Por: Ana Luísa Teixeira

A porta abre: saio, levo meu caderno de anotações, uma mala velha com adesivos e uma fita vermelha, para não deixar a franja cair. Fecho, tranco e digo: boa sorte, bom destino.

Deixei o meu lar, o meu emprego, os meus botões e a minha falta de monotonia. A vida, por mais quente e borbulhante que às vezes aparente ser, pode sempre ir a milhão em questão de 7 minutos. Assim, eu que já me julgava com as novidades sempre muito frescas, consegui torná-las indizíveis. Respirei, me desprendi do pouco que me prendia e me tranquei do lado de fora da vida que eu tinha começado.

Abri outra, uma que eu já havia fechado antes e que, por algum periodozinho, deixei na minha caixa de “esquecidos: não toque, não abra, não chegue perto” - todo ser, por mais pequenino ou grande que seja, tem de ter uma dessas, a caixa dos esquecidos. É necessário sempre poder ser esquecer ou usar a falsa borracha, pra poder seguir em frente. Foi o simples ato de colocar a caixa no colo, a olhar com medo que me despertou a sensação de coçar feridas e casquinhas. Assim, vi a chave que eu não pretendia mais usar.
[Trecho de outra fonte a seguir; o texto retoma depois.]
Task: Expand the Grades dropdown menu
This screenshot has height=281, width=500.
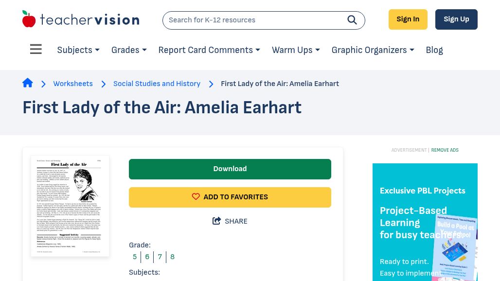Action: pos(129,50)
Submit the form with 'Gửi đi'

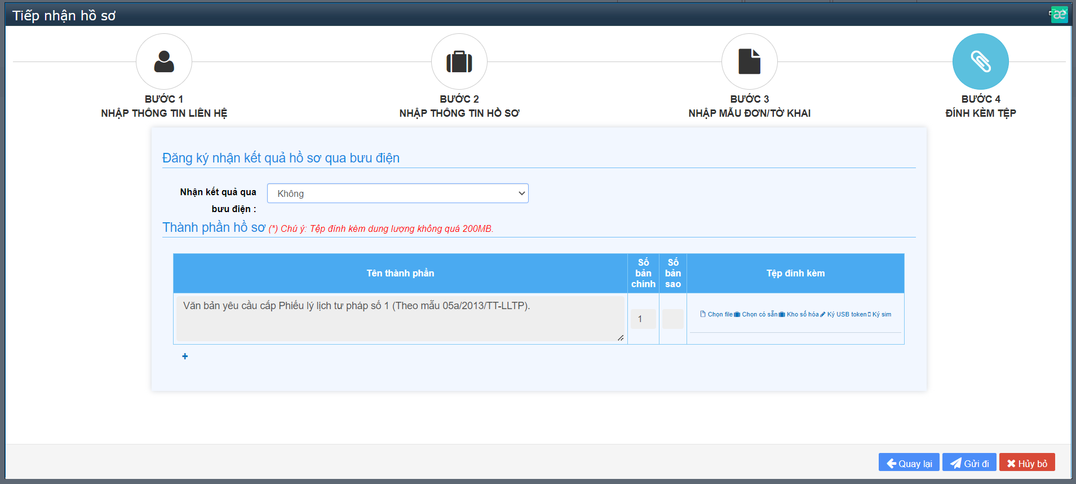tap(969, 463)
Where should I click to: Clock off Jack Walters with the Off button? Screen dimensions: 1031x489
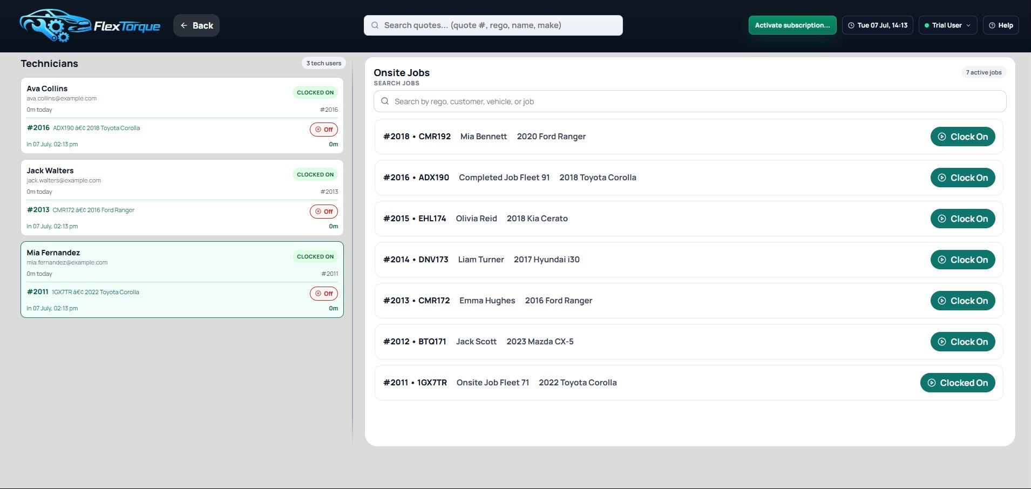pyautogui.click(x=324, y=212)
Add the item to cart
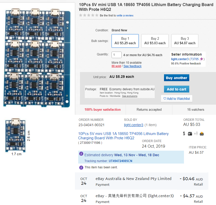 [176, 89]
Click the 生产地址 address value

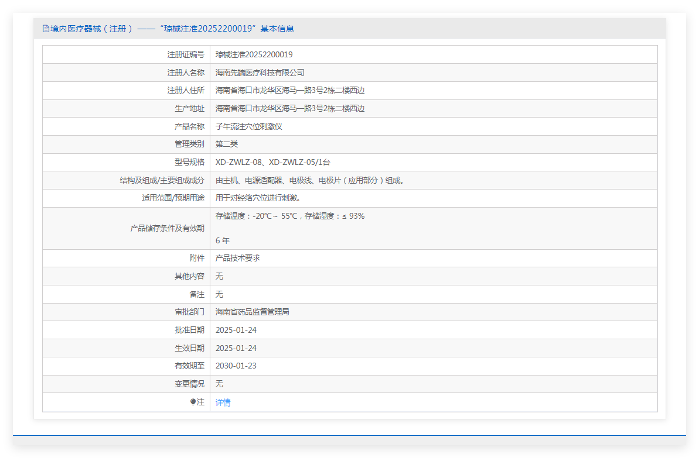point(289,108)
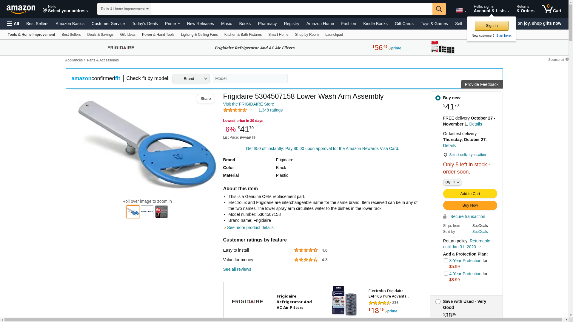Screen dimensions: 573x322
Task: Click the search magnifying glass button
Action: (x=439, y=9)
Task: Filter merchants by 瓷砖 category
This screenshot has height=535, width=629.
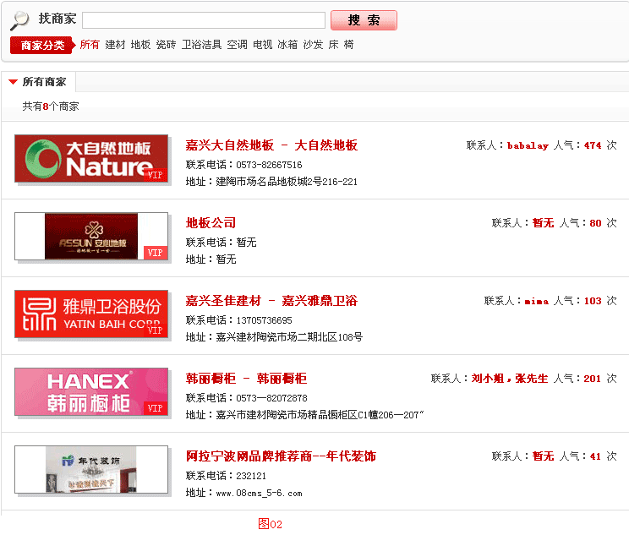Action: (x=166, y=45)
Há quem veja como uma nova porta, há quem veja como um retrocesso. Penso que nada é por acaso e muito menos um desperdício. A vida nos é dada pra ser gastada e aproveitada de modo inteligente. Cometer os mesmos vícios, pequenos e chatos, é um erro. Ter medo do novo é um erro. Mas voltar porque não deu certo, é justo. Voltei a viver o que eu, sem ou com escolha, tinha escolhido viver. Mas hoje volto com olhos maiores e visões apuradas.

Estou de volta pra casa, para a alegria de alguns que ficaram, para a tristeza de quem não veio, para o bem de quem sempre esteve perto. Resolvi, só dessa vez, escolher o que viver. Escolhi de olhos fechados como o quadro seria pintado - o que faz toda diferença afinal, quem faz a obra é o nosso coração. Colori de vermelho, rosa, anil e tons de laranja. Meu coração anda vibrando.

Decidi que você não entraria pra essa hora nova. Por muito tempo eu achei que você era o único que me prendia, o único que me daria um filho, o único que me fazia sorrir mesmo fazendo sofrer. Por anos, achei que você era o ponto cruz que me salvaria. Hoje (ontem), com você deitado e me beijando as costas, vi que o tempo correu. Você tem seu ciclo. E eu, escolhi abrir dentro do meu ciclo antigo e empoeirado algo mais brilhante.

Desculpe te deixar na sarjeta. Uma porta se fecha, outra porta se abre.